A lua banhava as pedras da praça com sua luz prateada.  O silêncio espalhava-se pela pequena cidade adormecida.  Ao longe, ouvia-se o latido de um cão.

Atrás de grossa grade de ferro, um homem olhava a lua, extasiado.  Os grandes e doces olhos castanhos refletiam a inquietação, que lhe pesavam na alma.

Estava preso há um ano por ter se defendido de um soldado, que o agredira por ele expor ideias inaceitáveis na época.  Seu crime: acreditar que um dia o homem chegaria à lua.

Era considerado louco.  O clero naqueles tempos obscuros o considerava herege, mas ele não tinha medo de dizer o que pensava.  O universo o atraia como um imã.  Havia muitos mistérios a descobrir no mundo, refletia.

Naquela noite iluminada pela lua cheia, o homem não conseguia tirar os olhos do pequeno satélite.

Dentro da cela, três homens conversavam e um deles dirigiu-se ao

— O que você está olhando, Tomé?

— A lua! É maravilhosa!

— Olhe para coisas mais perto, como sair desta infernal prisão.

— Gosto de pensar que um dia o homem chegará à lua!  Disse com firmeza.

Os homens caíram na gargalhada e um deles exclamou:

— Homem, por isso está preso e o chamam de louco.  Pare de dizer asneiras.

Tomé ignorou as risadas. Estava acostumado com as chacotas de que era alvo por suas crenças.  Não se importava de ser considerado maluco.  Achava que as pessoas não enxergavam além da ponta do nariz.

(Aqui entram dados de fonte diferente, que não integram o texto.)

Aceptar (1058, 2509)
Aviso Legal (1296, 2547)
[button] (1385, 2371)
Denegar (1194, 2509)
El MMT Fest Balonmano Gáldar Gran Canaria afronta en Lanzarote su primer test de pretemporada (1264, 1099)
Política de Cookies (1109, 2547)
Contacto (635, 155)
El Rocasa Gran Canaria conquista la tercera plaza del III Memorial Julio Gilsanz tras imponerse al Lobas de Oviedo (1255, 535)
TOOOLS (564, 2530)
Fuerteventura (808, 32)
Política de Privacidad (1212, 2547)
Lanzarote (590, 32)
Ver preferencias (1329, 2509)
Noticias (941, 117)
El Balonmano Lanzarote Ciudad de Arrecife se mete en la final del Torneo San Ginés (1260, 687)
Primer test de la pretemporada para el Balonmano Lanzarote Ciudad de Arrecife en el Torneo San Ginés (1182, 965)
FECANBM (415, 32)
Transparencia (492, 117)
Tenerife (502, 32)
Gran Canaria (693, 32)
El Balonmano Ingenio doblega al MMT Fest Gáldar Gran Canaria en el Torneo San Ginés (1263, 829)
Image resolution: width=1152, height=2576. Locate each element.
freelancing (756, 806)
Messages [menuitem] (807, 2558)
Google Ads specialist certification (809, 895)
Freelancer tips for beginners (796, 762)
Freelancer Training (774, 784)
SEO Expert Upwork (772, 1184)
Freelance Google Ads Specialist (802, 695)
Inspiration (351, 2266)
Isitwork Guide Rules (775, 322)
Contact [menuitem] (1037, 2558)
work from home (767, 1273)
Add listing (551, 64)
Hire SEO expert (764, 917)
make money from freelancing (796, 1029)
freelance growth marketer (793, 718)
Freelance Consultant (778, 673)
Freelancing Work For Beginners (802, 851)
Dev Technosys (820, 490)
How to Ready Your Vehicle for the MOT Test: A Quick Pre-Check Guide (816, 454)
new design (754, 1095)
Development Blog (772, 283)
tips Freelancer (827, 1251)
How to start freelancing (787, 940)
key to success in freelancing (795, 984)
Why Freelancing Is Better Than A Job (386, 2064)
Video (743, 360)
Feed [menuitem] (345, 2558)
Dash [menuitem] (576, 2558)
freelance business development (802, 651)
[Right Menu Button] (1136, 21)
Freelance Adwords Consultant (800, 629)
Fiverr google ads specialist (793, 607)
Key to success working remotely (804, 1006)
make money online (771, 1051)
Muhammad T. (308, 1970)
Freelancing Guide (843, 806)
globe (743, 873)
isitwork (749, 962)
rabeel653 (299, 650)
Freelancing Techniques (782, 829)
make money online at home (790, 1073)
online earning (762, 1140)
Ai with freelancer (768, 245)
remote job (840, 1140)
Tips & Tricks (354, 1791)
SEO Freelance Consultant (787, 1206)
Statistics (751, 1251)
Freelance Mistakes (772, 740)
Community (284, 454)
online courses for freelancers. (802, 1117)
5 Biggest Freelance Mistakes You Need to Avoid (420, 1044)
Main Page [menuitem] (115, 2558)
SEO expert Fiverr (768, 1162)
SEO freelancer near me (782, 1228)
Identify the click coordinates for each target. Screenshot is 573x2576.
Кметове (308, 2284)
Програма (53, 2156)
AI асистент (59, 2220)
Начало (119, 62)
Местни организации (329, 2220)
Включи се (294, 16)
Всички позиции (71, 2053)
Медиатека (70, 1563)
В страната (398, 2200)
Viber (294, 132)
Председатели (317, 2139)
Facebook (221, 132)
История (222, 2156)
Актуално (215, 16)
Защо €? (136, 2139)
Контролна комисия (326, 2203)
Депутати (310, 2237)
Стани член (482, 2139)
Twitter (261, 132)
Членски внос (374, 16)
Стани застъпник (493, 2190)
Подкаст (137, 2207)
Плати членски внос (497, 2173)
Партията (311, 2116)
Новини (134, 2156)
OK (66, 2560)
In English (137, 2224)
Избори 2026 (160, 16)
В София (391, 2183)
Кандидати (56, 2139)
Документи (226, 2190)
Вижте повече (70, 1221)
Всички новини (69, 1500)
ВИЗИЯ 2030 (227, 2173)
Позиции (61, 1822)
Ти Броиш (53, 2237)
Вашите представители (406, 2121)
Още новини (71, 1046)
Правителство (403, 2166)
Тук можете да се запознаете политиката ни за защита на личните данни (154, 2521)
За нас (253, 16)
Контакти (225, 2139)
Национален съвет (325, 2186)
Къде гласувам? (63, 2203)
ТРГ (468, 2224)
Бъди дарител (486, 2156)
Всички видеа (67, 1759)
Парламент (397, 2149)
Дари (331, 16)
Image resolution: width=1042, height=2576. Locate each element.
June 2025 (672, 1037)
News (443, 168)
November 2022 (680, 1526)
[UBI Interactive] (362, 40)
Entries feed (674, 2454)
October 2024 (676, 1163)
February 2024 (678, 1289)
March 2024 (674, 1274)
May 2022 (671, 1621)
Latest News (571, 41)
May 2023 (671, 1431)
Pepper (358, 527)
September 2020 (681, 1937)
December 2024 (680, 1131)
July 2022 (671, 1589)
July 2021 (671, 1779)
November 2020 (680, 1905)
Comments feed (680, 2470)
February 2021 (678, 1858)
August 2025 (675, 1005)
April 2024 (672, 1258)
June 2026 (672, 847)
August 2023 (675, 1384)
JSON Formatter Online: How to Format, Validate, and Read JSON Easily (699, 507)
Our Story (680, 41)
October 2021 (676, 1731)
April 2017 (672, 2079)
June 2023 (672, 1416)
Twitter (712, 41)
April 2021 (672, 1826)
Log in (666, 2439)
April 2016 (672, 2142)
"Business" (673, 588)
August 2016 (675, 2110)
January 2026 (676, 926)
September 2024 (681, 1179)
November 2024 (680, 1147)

Voltou-se para a janela e os pensamentos voaram para sua difícil vida.  Desde menino perguntava-se sobre tudo o que o rodeava, querendo compreender como as coisas funcionavam.  Os pais não sabiam como lidar com aquele filho esquisito e curioso, que os enchiam de perguntas.  Eram modestos lavradores, analfabetos e supersticiosos.  Tinham um pequeno pedaço de terra, onde plantavam mandioca e a curiosidade do filho os deixava muito preocupados: por que o tempo influenciava na colheita?  Por que as frutas só apareciam em determinadas épocas?  Ao ver os bois puxarem o arado, dizia que deveria ter outra maneira de se fazer isso sem usar os pobres animais.

Cresceu admirando o céu estrelado.  Sentava-se observando o firmamento infinito, que se perdia de vista.  Sentia-se minúsculo diante daquela vastidão.  Será que havia outros mundos iguais ao que vivia? Haveria pessoas naqueles mundos? Haveria rios e animais?

Foi expulso da catequese por expor suas dúvidas.  O pai então o proibiu de fazer perguntas, que considerava estúpidas.  Tomé tornou-se calado e taciturno.

Muito jovem, perdeu os pais.  Continuou a cuidar do pedaço de terra, que lhe dava o sustento, mas não conseguia estancar da alma a necessidade de expressar a torrente de suposições, que tinha dentro de si.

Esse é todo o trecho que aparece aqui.